This year, the National Wildlife Refuge System turns 111. On March 14, 1903, President Teddy Roosevelt founded the nation’s first wildlife refuge at Pelican Island in Florida, to protect brown pelicans. (Note: not the same Pelican Island from True Detective.) Other things that are 111 include the anniversary of Boston’s first of seven World Series titles, Panama’s independence, and Bilbo Baggins’ age when the first Lord of the Rings begins. More to the point, over the 111 years of protecting habitat and species, the system has grown to over 560 refuges and 38 wetland management districts, pumping $2.4 billion annually into local economies and supporting more than 35,000 jobs. More than 47 million people visit these refuges every year to connect with nature and learn about wildlife conservation. Here’s some of what you can do when you visit:
There’s great fishing up here in the Northeast, so if you’re of the angling persuasion, grab your gear and check out the many lakes, ponds and streams that make up the Refuge System. There’s brook trout, largemouth bass, American shad and many other fish in the plentiful river basins of conserved habitat in the area. Or if you prefer ocean fishing, many refuges along the coast provide outstanding opportunities. You’ll definitely want to check out Back Bay National Wildlife Refuge in Virginia Beach, which offers unique nighttime surf fishing during certain times of the year. Check out our guide to fishing on refuges here!
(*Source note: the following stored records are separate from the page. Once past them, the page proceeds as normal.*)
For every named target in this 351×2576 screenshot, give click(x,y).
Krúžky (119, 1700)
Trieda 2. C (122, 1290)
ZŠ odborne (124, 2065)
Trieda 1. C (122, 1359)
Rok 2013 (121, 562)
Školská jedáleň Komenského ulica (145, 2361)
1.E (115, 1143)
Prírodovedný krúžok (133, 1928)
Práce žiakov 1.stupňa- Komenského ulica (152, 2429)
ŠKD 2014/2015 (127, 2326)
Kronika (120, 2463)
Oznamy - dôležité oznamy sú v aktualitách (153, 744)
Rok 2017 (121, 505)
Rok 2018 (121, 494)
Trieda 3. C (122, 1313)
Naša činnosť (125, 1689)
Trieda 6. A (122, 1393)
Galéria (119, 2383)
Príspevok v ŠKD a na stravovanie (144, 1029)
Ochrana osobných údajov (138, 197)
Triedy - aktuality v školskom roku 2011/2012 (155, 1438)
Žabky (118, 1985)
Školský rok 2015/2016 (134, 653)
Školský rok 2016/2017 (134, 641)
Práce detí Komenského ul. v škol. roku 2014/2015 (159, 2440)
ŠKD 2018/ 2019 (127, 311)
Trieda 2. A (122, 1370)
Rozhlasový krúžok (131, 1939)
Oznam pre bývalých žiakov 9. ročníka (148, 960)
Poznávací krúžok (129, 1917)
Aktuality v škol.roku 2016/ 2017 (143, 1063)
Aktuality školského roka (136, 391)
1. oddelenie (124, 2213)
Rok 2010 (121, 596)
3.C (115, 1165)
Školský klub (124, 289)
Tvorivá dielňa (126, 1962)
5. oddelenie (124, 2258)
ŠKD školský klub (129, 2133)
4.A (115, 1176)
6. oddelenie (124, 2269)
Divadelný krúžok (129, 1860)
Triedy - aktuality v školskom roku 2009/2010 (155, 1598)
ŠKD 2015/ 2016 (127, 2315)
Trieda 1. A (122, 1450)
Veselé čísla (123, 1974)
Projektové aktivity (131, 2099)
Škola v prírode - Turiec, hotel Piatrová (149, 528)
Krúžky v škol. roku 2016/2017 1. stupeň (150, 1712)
There’s nothing like photography for capturing a moment to remember forever. At refuges across the Northeast, the pristine landscapes and an assortment of your favorite wildlife make framing up great shots a breeze. Make sure to go at just after dawn or just before dusk for that golden hour, and bring a tripod and a quality zoom lens. For more tips, take a look at our photography guide here!
Many wildlife species benefit when duck hunters, artists and conservationists collaborate to protect vital habitat through the 80-year-old Federal Duck Stamp. Ninety-eight percent of the proceeds from sale of the $15 stamp go to the Migratory Bird Conservation Fund, which supports the purchase of wetland habitat on refuges. Where permitted, there are opportunities to hunt deer, waterfowl, small game and other species on refuges across the region. Take a gander at our guide to hunting refuges here!
Sometimes it’s better to put down the camera and just experience the moment, especially when it comes to nature. Many refuges offer boardwalks and observation decks to view wildlife from a safe distance—some even offer education centers that put you behind glass right in the middle of a teeming ecosystem! And nearly all refuges in the region have scenic drives or trails so you can experience nature in motion. Some of my favorites are the wildlife drives at E.B. Forsythe and Blackwater national wildlife refuges. Meanwhile, observe this great guide!
Educating children about the importance of being environmentally aware and wildlife conservation is a priority for the Service. Northeast refuges make a great daytrip during school vacation, and a memorable fieldtrip for a fun way of getting the class to learn in the outdoors. Refuge staff and volunteers are on call and ready to help anyone explore and discover nature. Here’s more about learning on a refuge!
Beyond exploration outside the classroom, refuges offer a variety of ways to learn about nature. Some of these include events open to the public that teach people about the importance of conservation. Refuges also offer informational kiosks and signage for the autodidact to teach themselves as they make their own way through the refuge. One unique example: At Montezuma National Wildlife Refuge in New York, you can take a self-guided tour of the refuge using your cell phone. Whichever way you like to learn, national wildlife refuges are open for you to experience all the diversity of nature.